2996 - Kilovoltage Intraoperative Radiotherapy or EBRT Boost in Early-Stage High-Risk Breast Cancer: A Matched-Pair Analysis

03:00pm - 04:00pm PT

Hall F

Screen: 12

POSTER

Presenter(s)

Gustavo Sarria, MD - University Hospital Bonn, Bonn, Nordrhein-

G. R. Sarria¹, J. Fernandez², J. Burgos², E. Gkika³, G. J. Sarria Sr⁴, and P. Fuentes Rivera²; ¹Instituto Nacional De Enfermedades Neoplasicas, Lima, Peru, ²Instituto Nacional de Enfermedades Neoplasicas, Lima, Peru, ³University Hospital Bonn, Bonn, Germany, ⁴ONCOSALUD SAC, Lima, Lima, Peru

Purpose/Objective(s):

To evaluate the clinical effectiveness of an upfront intraoperative radiotherapy (IORT) boost against sequential external-beam (EBRT) in a limited-resource setting, before the adoption of simultaneous integrated boost (SIB).

Materials/Methods:

Patients from a large tertiary referral center, treated between 2014 and 2019 were retrospectively assessed and included. The IORT cohort encompassed patients prospectively recruited within an institutional registry, who were treated with a miniaturized linear accelerator with a low-energy x-ray output.
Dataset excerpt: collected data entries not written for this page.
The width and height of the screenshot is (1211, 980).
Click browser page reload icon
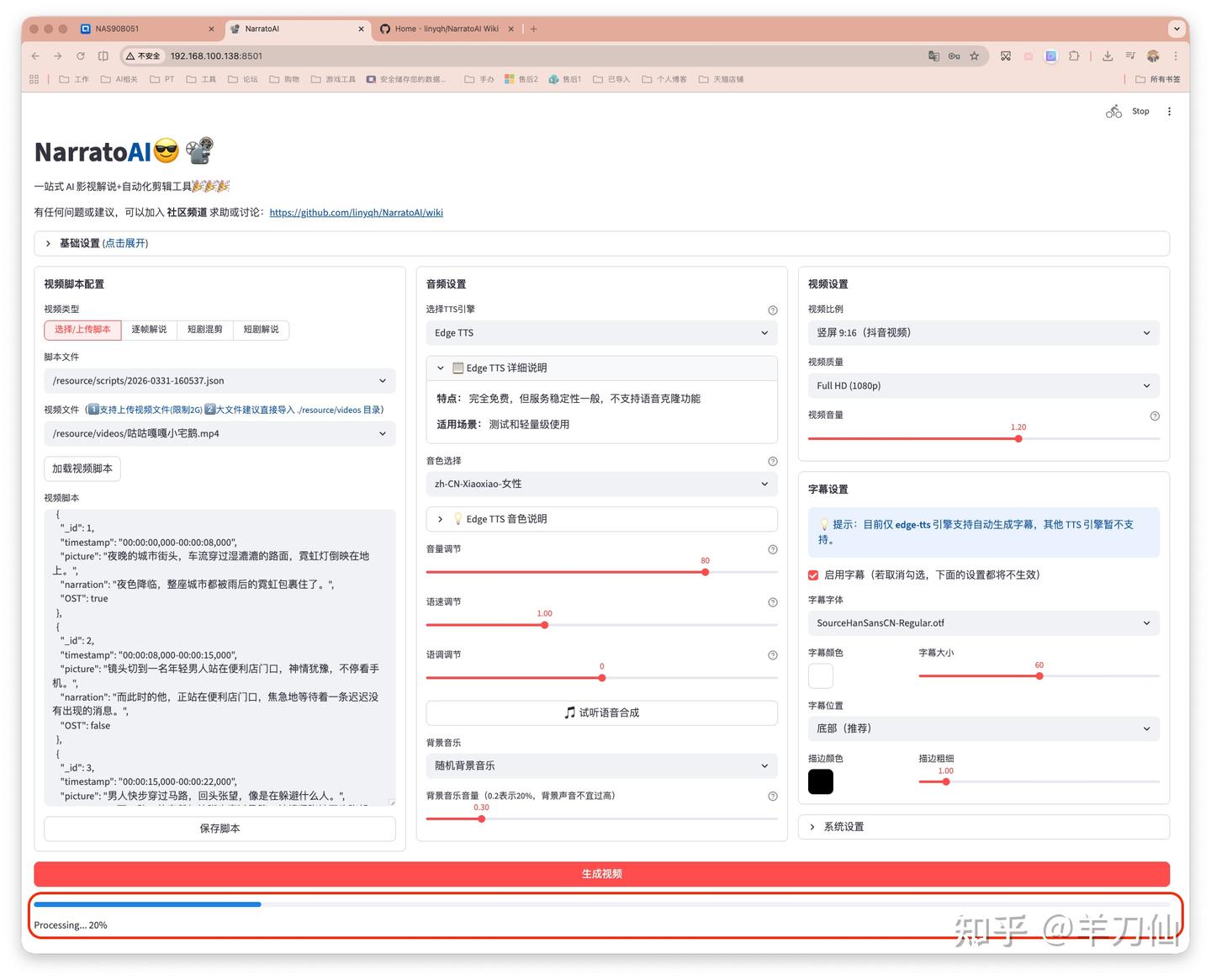[81, 56]
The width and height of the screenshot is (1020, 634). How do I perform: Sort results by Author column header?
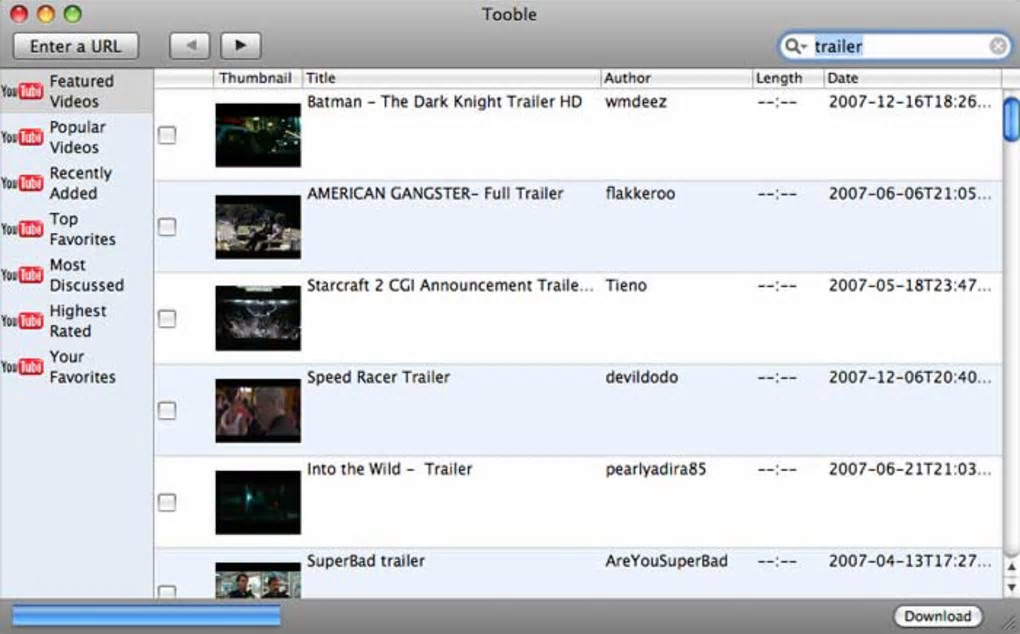pos(676,78)
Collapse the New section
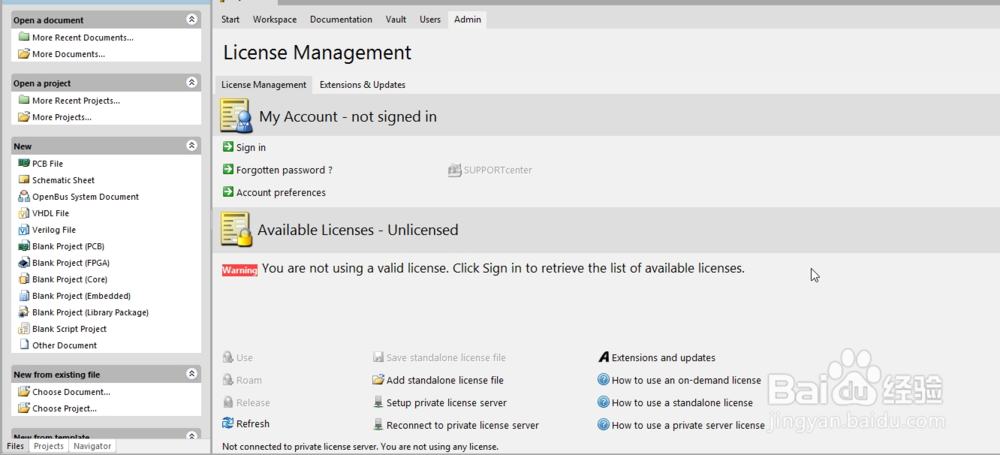This screenshot has height=455, width=1000. (192, 146)
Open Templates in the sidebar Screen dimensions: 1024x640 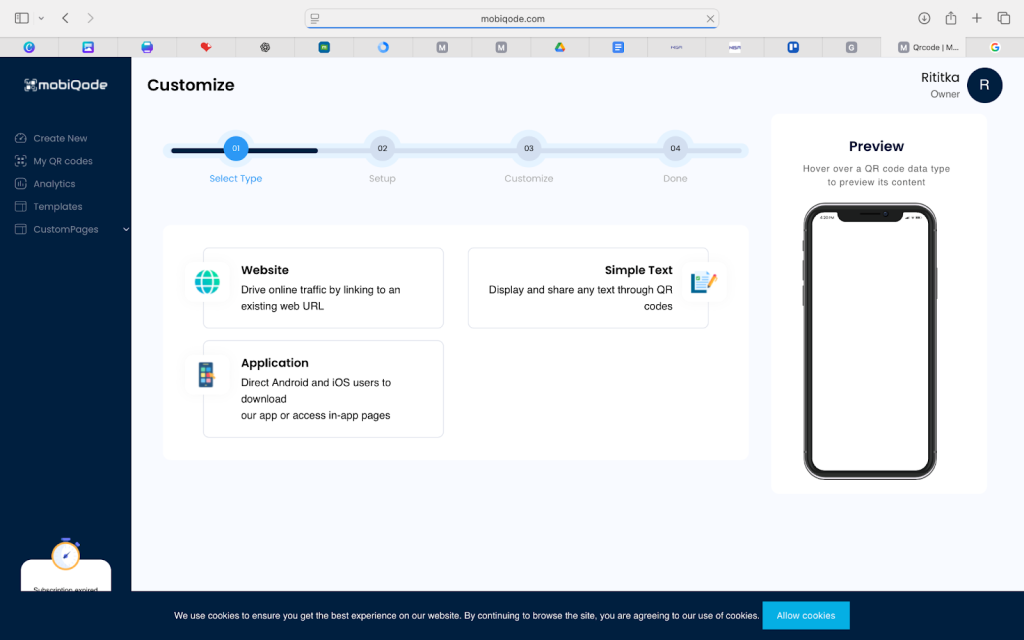click(x=57, y=206)
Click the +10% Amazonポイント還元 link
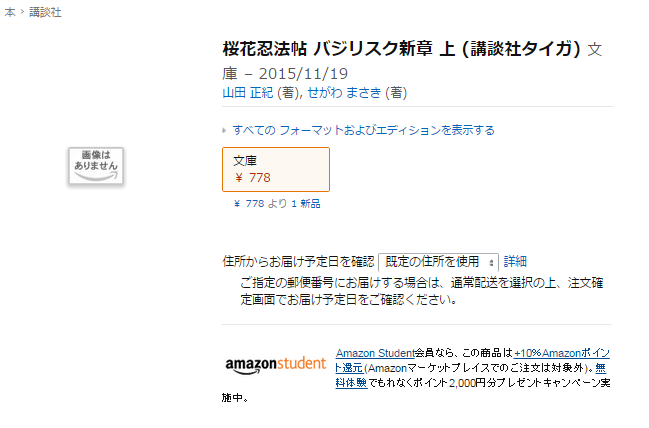 [x=561, y=353]
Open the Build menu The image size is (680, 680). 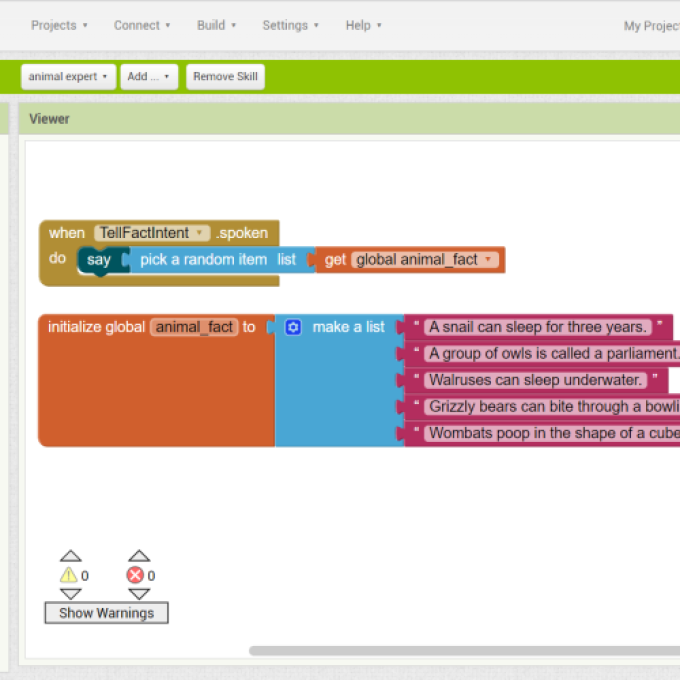pyautogui.click(x=216, y=25)
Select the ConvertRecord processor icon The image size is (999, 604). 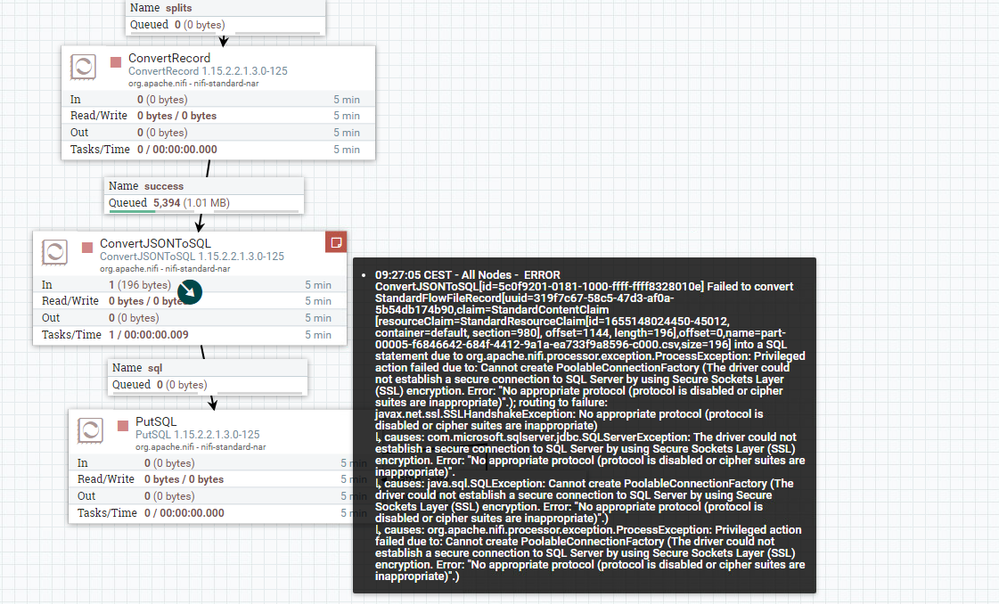[x=83, y=67]
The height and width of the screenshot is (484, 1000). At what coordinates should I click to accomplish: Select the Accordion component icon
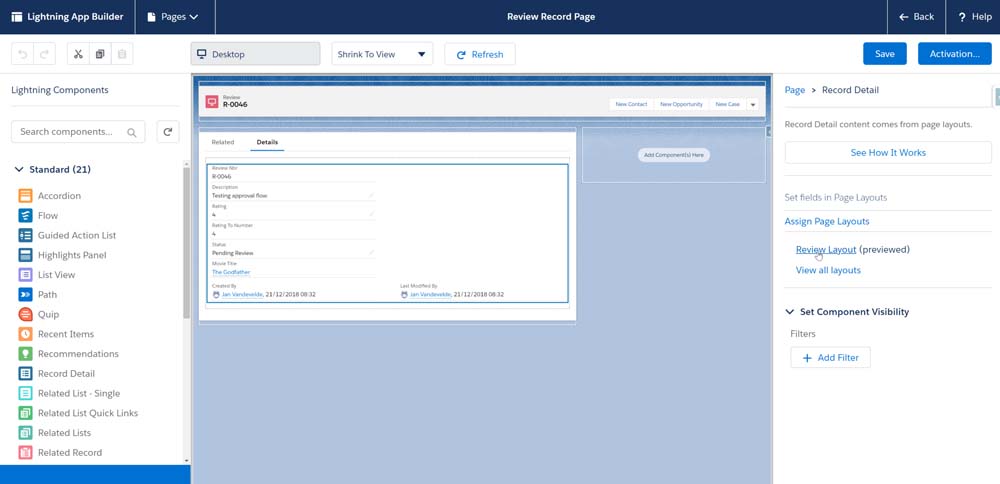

A total 202 patients per arm were included in the analysis and matched per T and N stage, age at diagnosis, year of treatment, and systemic treatment features. The analysis was performed using the t-test or the non-parametric Mann-Whitney test. The association of qualitative variables with the treatment received, either IORT or EBRT, was analyzed using the Chi-square test through contingency tables. The condition of having no more than 20% of the cells with expected values less than 5 was verified. If this condition was not met, categories of the qualitative variable were grouped. For 2x2 contingency tables, the Yates correction was applied. Cumulative local control, cancer-specific survival and overall survival were evaluated and reported according to the Kaplan-Meier method.

Results:

Median follow-up was 57,5 and 58 months for IORT and EBRT, respectively. No significant imbalances were detected between both groups. The median age was 51 years old in both cohorts (p=0.987). Patients in both arms underwent similar systemic therapies (hormone therapy 77.1% vs. 76.6%, p=0.906; adjuvant chemotherapy 74.8% vs 75.2%, p=0.909). More patients in the IORT group showed G3 histologies (47.2% vs 30.2%, p=0.004) and in-situ component in the final pathology (41.6% vs 23.2%, p<0.001). Hypofraction was employed in 58.2% and 76.7% of patients (p<0.001). The 5-year cumulative local-recurrence rates were 3.4% and 2.4%, respectively (p=0.37). The cumulative 5-year nodal-recurrence rates were 1.6% and 0.6% (p=0.8), while the distant-metastases rates were 5.5% vs 5.1% (p=0.72). The 5-year estimated cancer-specific survival was 95.4% vs. 98.6% (p=0.72) and estimated overall survival 91.5% vs. 98% (p=0.11) with total 17 and 16 events along the follow-up period.

Conclusion:

No significant differences in terms of disease control or survival were identified between IORT and EBRT boosts for early-stage, high-risk breast cancer patients. In a limited-resources setting, where no SIB is available or is yet to be implemented, IORT poses an interesting alternative to shorten treatment times. Future studies should address the clinical value of IORT boost in the SIB era.